SHAREHOLDERS QUESTION FORTIS-MANIPAL DEAL
Valuation of hospital, diagnostics businesses unfavourable, say analysts
Ace investor Rakesh Jhunjhunwala and many minority investors are said to be questioning the Fortis Healthcare (FHL) deal with Manipal Hospitals, according to news reports. A private equity firm has also been reported to have raised its stake in FHL to attain extra voting rights and is said to be wooing some more minority investors, including hedge funds, to oppose the deal.
Which is not surprising. The disappointment of investors was evident from the announcement of the deal. FHL's share price saw a fall of about 13 per cent on March 28 after the announcement during the late evening a day earlier.
The concern of investors mainly centres on the deal’s valuation, which the Street believes is unfavourable for Fortis. Though the Street was anticipating the entry of new promoters (after the stake of existing ones fell to less than one per cent) and for this to act as a trigger for the stock price, the hospital business was also expected to fetch better valuation.
Under the deal, the entire hospital business of FHL is to be merged with Manipal and the merged entity listed on the exchanges. FHL shareholders get 10.83 shares in the merged entity for every 100 in FHL. However, the deal values Fortis’ hospital business at
~96-97 a share, and analysts say this is at a 22 per cent discount to the sector.
On the positive side, the deal would make the merged entity one of the largest hospital chains in the country, with a pan-India network.
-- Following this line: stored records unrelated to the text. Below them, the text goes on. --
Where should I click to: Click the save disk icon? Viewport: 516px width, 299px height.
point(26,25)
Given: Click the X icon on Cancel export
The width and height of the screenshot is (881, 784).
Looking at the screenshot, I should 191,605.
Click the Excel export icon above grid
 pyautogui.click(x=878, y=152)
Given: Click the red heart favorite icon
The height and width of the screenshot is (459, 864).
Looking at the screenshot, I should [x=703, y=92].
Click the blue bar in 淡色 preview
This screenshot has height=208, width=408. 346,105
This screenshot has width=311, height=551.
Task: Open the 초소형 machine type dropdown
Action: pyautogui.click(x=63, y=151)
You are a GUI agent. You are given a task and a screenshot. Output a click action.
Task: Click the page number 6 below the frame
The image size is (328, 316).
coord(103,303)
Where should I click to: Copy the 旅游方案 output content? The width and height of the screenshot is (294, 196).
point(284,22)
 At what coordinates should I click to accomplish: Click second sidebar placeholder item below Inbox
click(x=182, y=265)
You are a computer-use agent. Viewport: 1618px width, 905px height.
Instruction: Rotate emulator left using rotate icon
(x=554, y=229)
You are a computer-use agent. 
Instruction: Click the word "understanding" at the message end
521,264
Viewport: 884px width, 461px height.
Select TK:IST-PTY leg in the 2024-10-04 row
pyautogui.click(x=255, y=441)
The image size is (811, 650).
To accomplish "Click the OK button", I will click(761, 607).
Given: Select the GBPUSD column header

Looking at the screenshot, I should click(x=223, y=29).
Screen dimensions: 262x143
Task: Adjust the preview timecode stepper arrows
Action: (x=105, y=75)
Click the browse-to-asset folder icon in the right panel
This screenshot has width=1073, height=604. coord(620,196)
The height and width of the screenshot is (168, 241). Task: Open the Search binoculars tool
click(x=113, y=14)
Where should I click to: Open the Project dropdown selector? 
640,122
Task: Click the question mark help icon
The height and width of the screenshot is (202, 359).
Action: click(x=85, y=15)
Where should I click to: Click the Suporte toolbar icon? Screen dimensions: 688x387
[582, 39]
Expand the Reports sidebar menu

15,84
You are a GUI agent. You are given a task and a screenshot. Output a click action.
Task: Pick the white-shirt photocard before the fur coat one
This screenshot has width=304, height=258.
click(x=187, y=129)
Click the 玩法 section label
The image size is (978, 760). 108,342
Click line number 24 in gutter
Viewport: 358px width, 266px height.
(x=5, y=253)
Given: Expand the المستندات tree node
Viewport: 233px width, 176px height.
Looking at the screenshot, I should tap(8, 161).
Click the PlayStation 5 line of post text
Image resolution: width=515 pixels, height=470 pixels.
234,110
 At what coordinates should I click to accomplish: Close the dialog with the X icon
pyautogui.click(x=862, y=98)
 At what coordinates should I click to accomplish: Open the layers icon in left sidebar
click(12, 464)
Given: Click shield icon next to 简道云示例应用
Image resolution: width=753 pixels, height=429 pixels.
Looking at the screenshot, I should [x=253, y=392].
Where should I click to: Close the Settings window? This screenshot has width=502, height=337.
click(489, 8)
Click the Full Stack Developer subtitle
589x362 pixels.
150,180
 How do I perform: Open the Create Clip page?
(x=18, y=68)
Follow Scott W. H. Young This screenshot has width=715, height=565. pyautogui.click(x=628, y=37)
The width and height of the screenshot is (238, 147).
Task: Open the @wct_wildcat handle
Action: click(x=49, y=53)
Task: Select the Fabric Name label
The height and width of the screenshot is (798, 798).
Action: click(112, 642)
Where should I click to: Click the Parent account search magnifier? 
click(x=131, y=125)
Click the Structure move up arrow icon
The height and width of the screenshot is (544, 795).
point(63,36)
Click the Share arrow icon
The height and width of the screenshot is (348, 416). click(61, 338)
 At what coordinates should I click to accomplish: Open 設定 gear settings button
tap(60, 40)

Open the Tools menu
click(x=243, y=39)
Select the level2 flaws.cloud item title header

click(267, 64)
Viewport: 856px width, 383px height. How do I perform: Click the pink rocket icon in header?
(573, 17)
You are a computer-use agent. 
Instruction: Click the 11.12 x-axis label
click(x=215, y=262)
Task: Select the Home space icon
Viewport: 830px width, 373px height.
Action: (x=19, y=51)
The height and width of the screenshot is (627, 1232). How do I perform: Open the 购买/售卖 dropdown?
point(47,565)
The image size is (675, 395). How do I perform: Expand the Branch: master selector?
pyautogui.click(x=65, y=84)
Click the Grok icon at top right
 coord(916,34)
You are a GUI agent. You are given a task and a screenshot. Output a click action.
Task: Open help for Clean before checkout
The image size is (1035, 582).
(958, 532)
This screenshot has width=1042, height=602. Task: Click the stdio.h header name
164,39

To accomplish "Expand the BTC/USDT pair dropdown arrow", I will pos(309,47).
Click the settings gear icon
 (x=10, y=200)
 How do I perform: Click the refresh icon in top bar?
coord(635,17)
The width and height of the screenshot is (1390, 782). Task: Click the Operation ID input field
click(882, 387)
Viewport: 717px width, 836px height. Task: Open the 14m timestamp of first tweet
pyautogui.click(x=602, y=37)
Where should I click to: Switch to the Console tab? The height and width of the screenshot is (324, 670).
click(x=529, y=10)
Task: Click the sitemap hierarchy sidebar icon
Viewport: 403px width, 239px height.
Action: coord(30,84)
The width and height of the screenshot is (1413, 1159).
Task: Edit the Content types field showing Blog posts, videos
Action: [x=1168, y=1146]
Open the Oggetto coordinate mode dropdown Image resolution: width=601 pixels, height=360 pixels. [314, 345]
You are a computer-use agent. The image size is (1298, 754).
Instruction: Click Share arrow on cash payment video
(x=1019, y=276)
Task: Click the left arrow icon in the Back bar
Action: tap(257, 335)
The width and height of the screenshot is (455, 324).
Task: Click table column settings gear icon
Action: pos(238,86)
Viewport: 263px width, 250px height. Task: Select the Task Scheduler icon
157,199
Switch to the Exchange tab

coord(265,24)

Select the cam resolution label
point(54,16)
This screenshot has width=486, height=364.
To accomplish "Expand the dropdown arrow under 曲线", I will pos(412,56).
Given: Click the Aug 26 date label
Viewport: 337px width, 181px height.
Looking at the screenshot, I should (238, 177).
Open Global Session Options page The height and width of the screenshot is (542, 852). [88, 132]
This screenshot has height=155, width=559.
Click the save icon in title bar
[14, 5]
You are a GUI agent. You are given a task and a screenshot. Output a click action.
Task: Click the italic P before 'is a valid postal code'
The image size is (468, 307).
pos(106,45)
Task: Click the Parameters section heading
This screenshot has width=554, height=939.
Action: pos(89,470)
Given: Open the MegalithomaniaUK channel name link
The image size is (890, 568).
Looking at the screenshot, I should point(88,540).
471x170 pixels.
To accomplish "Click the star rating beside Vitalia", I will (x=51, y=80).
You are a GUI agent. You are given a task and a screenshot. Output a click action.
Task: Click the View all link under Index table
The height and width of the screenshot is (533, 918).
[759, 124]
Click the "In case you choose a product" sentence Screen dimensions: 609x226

It could also drive significant operational synergies over the longer term. However, the valuation seems dilutive for FHL shareholders, given their 33 per cent stake in the merged entity as compared to the 67 per cent operating profit contribution by FHL to the combined hospital business, say analysts at ICICI Securities.
Manipal would also be buying a 50.9 per cent stake in the diagnostic business, SRL (20 per cent from FHL and the rest from investors). The diagnostic business value is at a 26 per cent discount to the sector on a trailing basis, say analysts at Edelweiss, who fee the deal is tilted towards Manipal-TPG. They see low possibility of the deal going through.
The promoters of Manipal Hospitals and TPG (a 20.7 per cent stakeholder in the former) would infuse primary capital of ~39 billion for buying out Singapore-listed RHT Health Trust. Though this will improve the hospital business’ operating profit, analysts say FHL shareholders are at a disadvantage. There is limited clarity on the use of the ~17 billion generated from sale of the SRL stake and future sale of the RHT stake (FHL should ideally return the cash to shareholders), say analysts at Edelweiss.
More, the transaction will create a holding company for SRL, likely to attract a holding company discount.
With many such questions yet to be answered, experts are waiting and analysts are keeping their ratings under review. ICICI Securities says it is doing so because of limited clarity on financial data of the to-be-merged entity, strategy of the new management after completion of the transaction and uncertainty on timelines of deal closure, considering the requirement of various regulatory approvals, including shareholders’ nod. They don’t expect any major stock price movement until the deal gets consummated, expected by the March quarter of 2018-19. Based on the transaction, they have arrived for now at ~116 a share.